Immunohistochemical analysis

10 μm paraffin sections were deparaffinated in xylene and rehydrated with ethanol. Sections were blocked in SuperBlock blocking buffer (Thermo #37515) with 0.3% triton X-100 and incubated overnight with diluted primary antibody in 1:10 SuperBlock/PBS containing 0.1% triton X-100 at 4°C. The following antibodies were used: Aβ rabbit pAb anti-Aβ1-28 1:500), GFAP antibody (Chemicon MAB360 1:1,000), Keratan sulfate antibody (5D4) (Seikagaku Corp. 1:1,000), OC antibody (a gift from Dr. Charles Glabe, UC Irvine, 1:1,000). Antigen retrieval was done in antigen unmasking solution (Vector labs H-3301) 30 minutes at 90°C for 5D4 staining and 15 min in 88% formic acid for intraneuronal Aβ (OC) staining before blocking. Sections were treated with Alexa Fluor 488 (Invitrogen) for fluorescence staining or biotinylated secondary antibodies followed by vectastain ABC kit (Vector Labs) for DAB staining.

Gelatin zymography

Pulverized brain aliquots were homogenized in TBS containing 1% Triton X-100 as described. After centrifugation, 400 μl of supernatant was incubated with 50 μl 50% pre-washed gelatin agarose beads and allowed to rotate overnight at 4°C. The beads were then pelleted by centrifugation. After removing the supernatant, the beads were washed in PBS and eluted with 50 μl 1X gel loading dye. Half of the elution was separated on 7.5% SDS-PAGE containing 0.1% gelatin. Following electrophoresis, the gels were gently agitated in 2.5% Triton X-100 at room temperature. The buffer was changed every 40 min for three times. After briefly rinsed in the assay buffer, gels were incubated with shaking in assay buffer (50 mM Tris, 0.2M NaCl, 6.7mM CaCl₂) at 37°C for 20 hours. Gels were stained with Coomassie blue and destained until clearing by gelatinases was visible.

Statistical analysis

Data were analyzed using the unpaired two-tailed Student’s t test. Error bars represent standard error of the mean (SEM). Significance was taken when P value was less than 0.05.

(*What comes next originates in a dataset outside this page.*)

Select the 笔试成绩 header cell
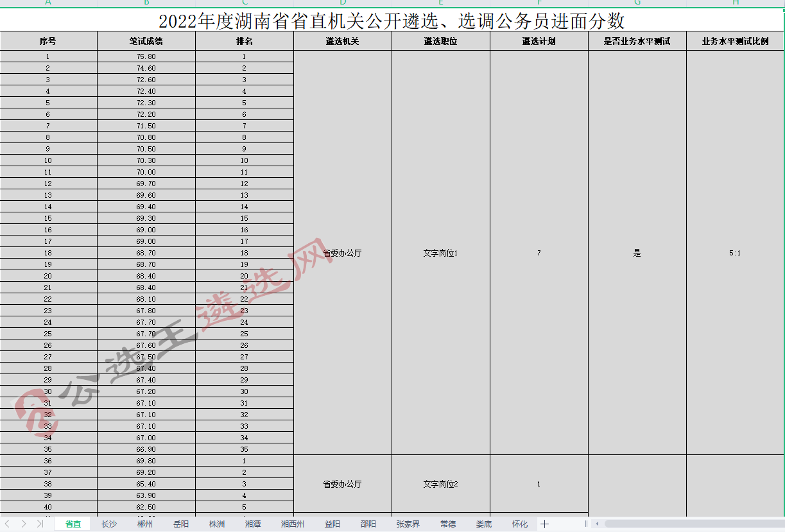This screenshot has height=532, width=785. 146,41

Significant reduction of insoluble cerebral Aβ in Tg-5xFAD/MBP^-/- mice

Previously, we identified MBP as a potent Aβ fibrillogenesis inhibitor in vitro via a sequence-dependent interaction [22, 29, 42]. To investigate whether the absence of MBP could influence Aβ pathology in vivo, we bred MBP^-/- mice to Tg-5xFAD mice, a model of parenchymal AD-like Aβ pathology. Age-matched Tg-5xFAD and Tg-5xFAD/MBP^-/- mice were collected at 2 months of age when thioflavin S-positive fibrillar plaques begin to appear in Tg-5xFAD mice [43]. Pulverized brain aliquots were sequentially extracted into soluble (s), membrane-associated (m) and insoluble (i) fractions for Aβ ELISA analysis. Bigenic Tg-5xFAD/MBP^-/- mice had a significant reduction in the amount of insoluble Aβ, with an eight-fold reduction in Aβ₄₀ and a 30-fold reduction in Aβ_42. No significant differences were found in the levels of soluble Aβ and membrane-associated Aβ between Tg-5xFAD and Tg-5xFAD/MBP^-/- mice (Figure 1).

Aβ ELISA of Tg-5xFAD and Tg-5xFAD/MBP ^-/- mice of different extraction pools. Pulverized brain was sequentially extracted with TBS buffer, TBS with 1% Triton X-100, and 5M Guanidine-HCl for soluble, membrane, and insoluble Aβ. The amount of Aβ did not differ in soluble and membrane fractions but was significantly decreased in the insoluble fraction of bigenic Tg-5xFAD/MBP^-/- mice. The reduction was ≈ 8-fold for Aβ40 and ≈ 30-fold for Aβ42. Data presented are the mean ± SEM. of 10 or 11 mice per group. *** P = 0.00013. i, insoluble; m, membrane-associated; s, soluble.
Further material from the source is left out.